Current AI tools live momentarily and then die because they lack persistent memory. Suno does not talk to ChatGPT does not talk to Claude. Users maintain their own prompts and presets across a completely fractured ecosystem. Transformers produce output and then disappear. They are not models that learn from you over time. This is an architectural limitation, not a missing feature.

Between the two interviews, John built a personal website. The motivation was partly publishing. It was also infrastructural. The site holds a Conversations section where he publishes technical pieces, and it functions as memory he can hand to the models he works with. When he is doing agent work and needs to give context about himself, he points the agent at his own website. This is me, this is what I wrote on this subject, apply that here.

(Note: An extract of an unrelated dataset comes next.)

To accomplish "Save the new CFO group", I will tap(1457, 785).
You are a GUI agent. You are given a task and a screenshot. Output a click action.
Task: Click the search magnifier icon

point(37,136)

The website becomes a workaround for the limitation of transformers that do not learn from him over time.

Creativity as Articulation, and the Fear Held Beside the Comfort

John does not consider himself the sole author of anything he makes, and this helps him see traditional creative processes more clearly. Film has always been collaborative. AI simply slots into that existing category.

What remains irreducibly human, in his account, is articulation.

Everybody has 10,000 museums worth of art going on in their head all the time. The difference between someone who just has a lot of imaginings and the artist is that the artist knows how to articulate it or build it.

By May 2026, the older fear of dissolution sits alongside a steadier register. The anxiety of working in this field is that everything will change and everything he has done will become irrelevant. The displacement fear is real. He carries it. He is also comforted by what he observes. Human voice and human intelligence remain irreplaceable for anything not automatable. The pattern is visible already in software, where companies fire people and then ask them back, because what they thought was automatable was not. Both registers are true at once. The fear of dissolution and the comfort of irreplaceability sit in the same practice, the same week, the same conversation.